═════ THE DATA
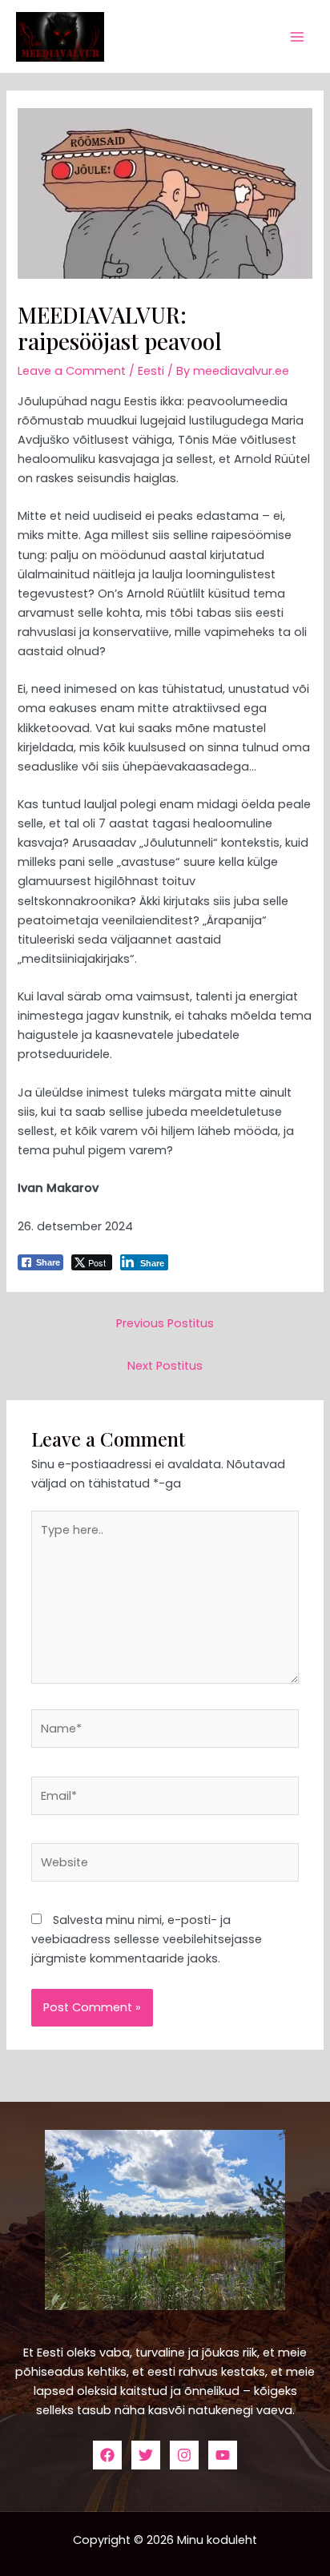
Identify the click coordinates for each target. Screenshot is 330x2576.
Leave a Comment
══════════
═════ THE DATA
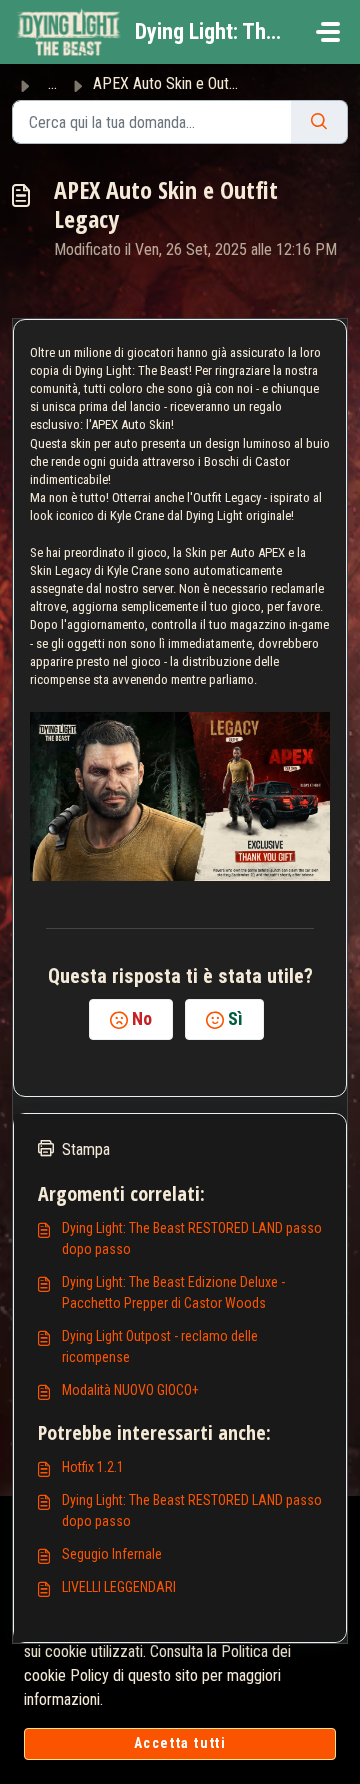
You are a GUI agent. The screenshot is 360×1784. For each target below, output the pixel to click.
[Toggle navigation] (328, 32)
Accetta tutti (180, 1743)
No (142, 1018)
══════════
### ACTION ITEM
Once you find the line with "Identify the click" above, print it and every line after it up to and including the line with "Leave a Comment", exactly as written and nothing else.

### TASK ANSWER
Identify the click coordinates for each target. Screenshot is 330x2576.
Leave a Comment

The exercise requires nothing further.